**Work to do**
Reproduce every line between the one holding "You are a GUI" and the one holding "pyautogui.click(x=123, y=27)", inclusive, including the item text. Scale each click coordinate in the answers by 1.3 and round to the nearest whole number, rounding halves up, while leaving all other numbers unchanged.

**Input data**
▬▬▬

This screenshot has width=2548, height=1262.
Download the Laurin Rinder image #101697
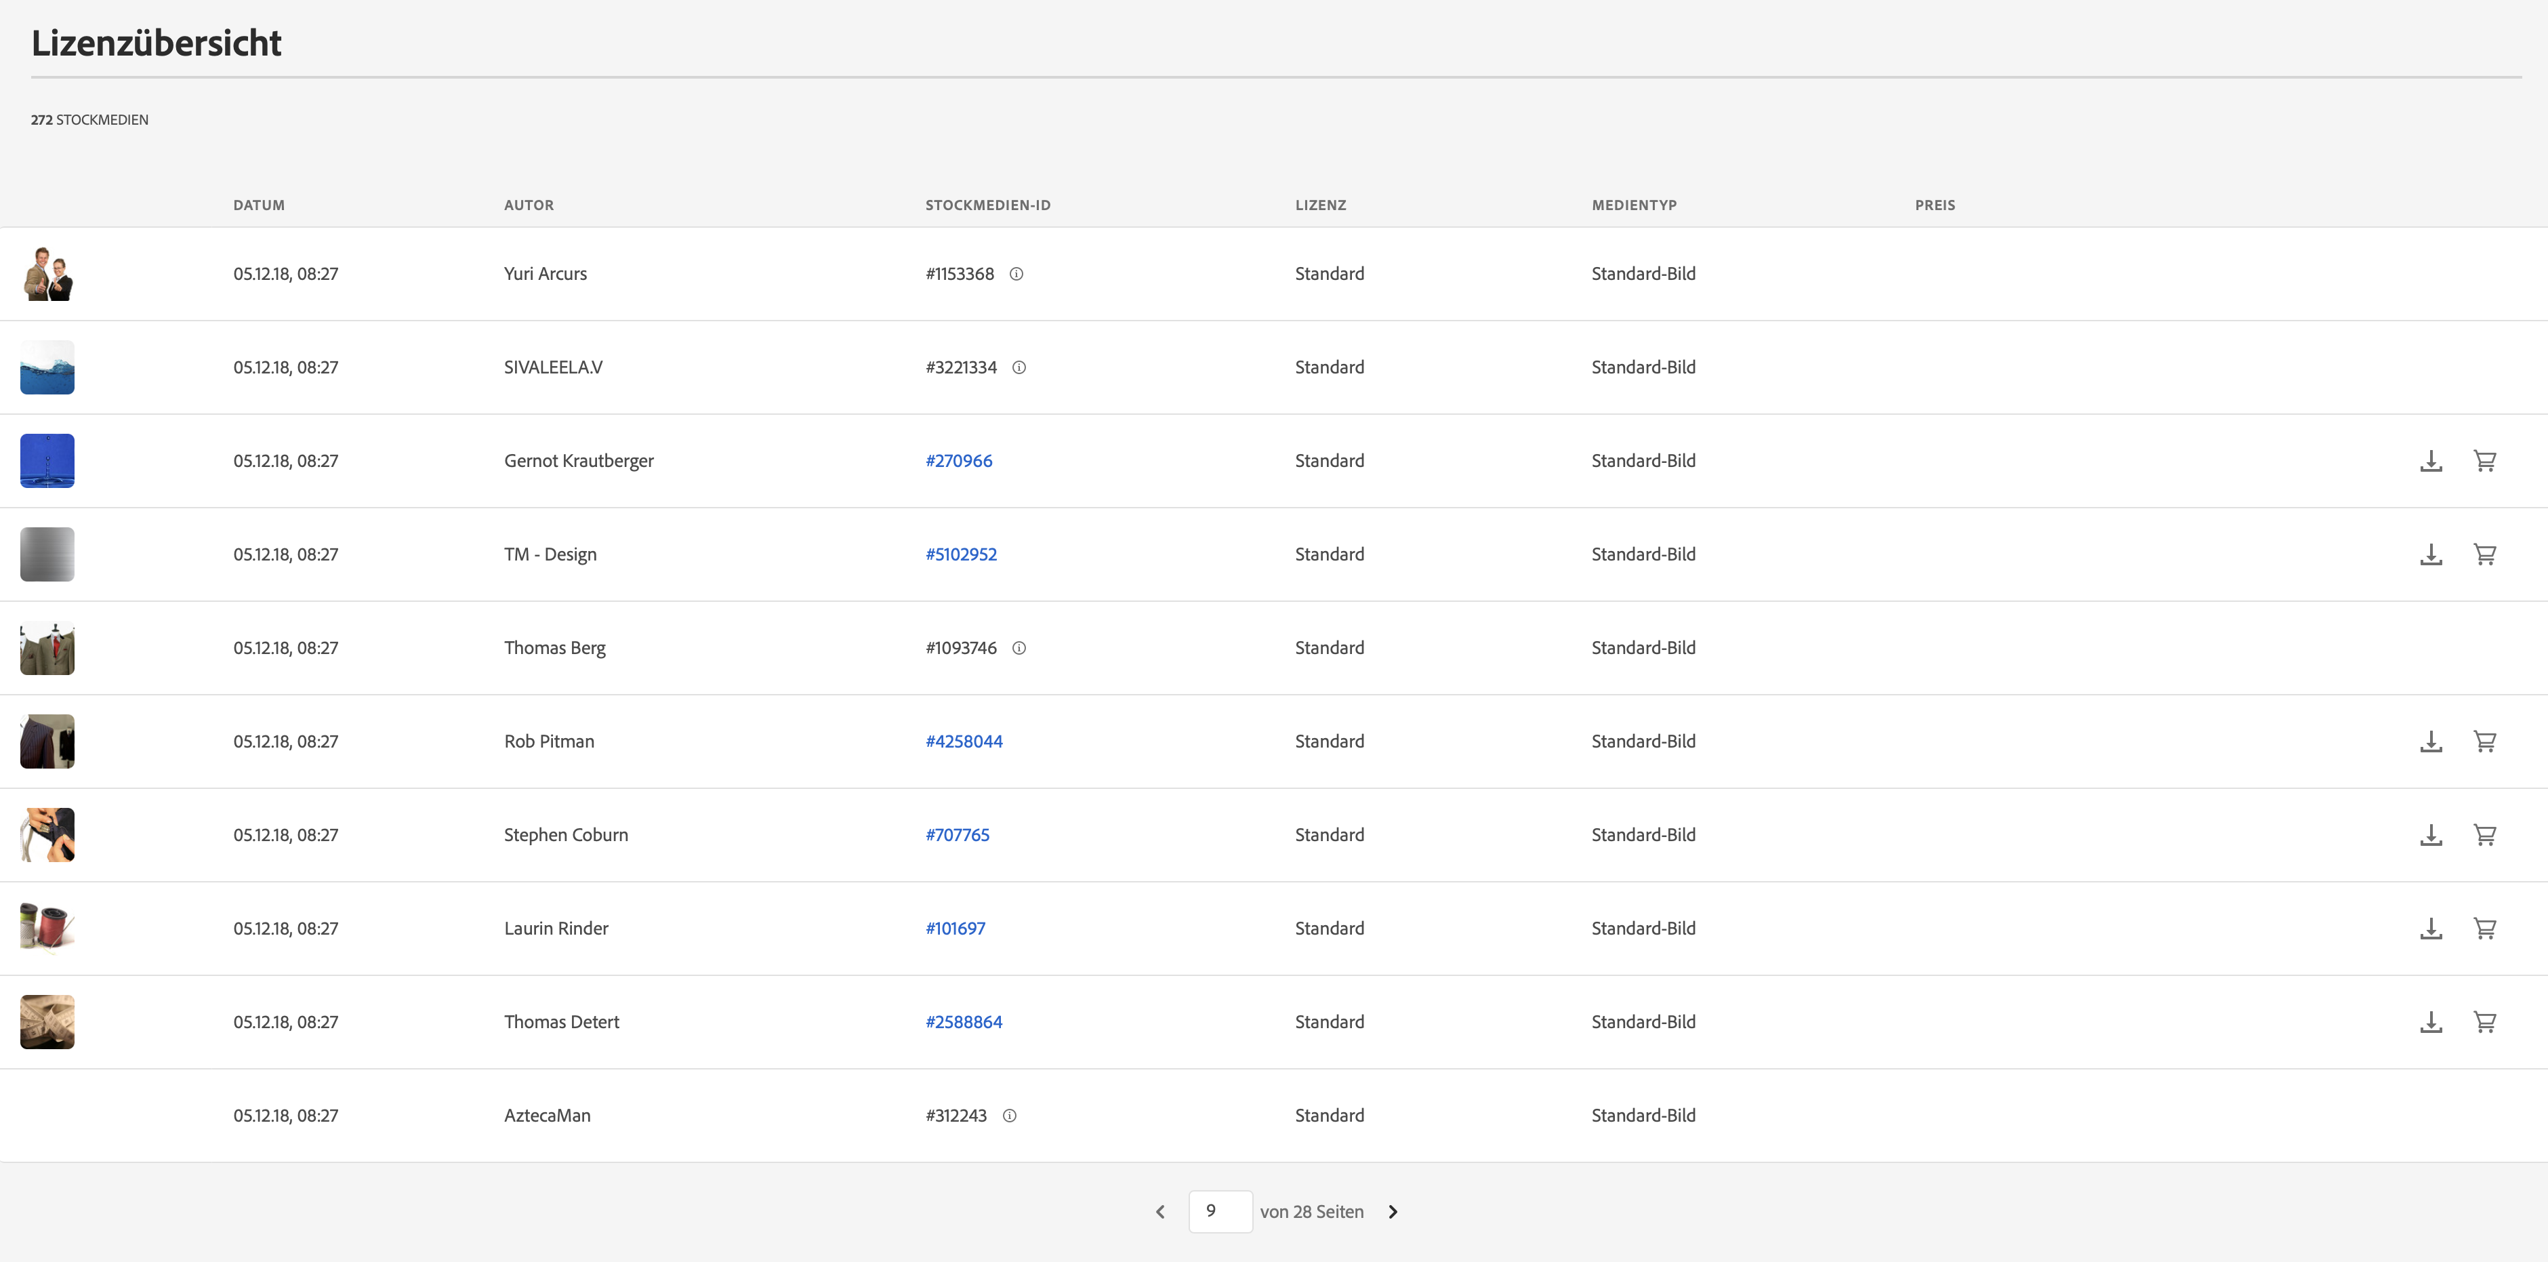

▬▬▬

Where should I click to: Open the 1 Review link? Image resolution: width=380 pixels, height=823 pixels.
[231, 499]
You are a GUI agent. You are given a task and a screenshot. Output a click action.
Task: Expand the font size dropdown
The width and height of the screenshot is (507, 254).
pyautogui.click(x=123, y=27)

▬▬▬

**Complete answer**
You are a GUI agent. You are given a task and a screenshot. Output a click action.
Task: Expand the font size dropdown
The width and height of the screenshot is (507, 254).
pyautogui.click(x=160, y=35)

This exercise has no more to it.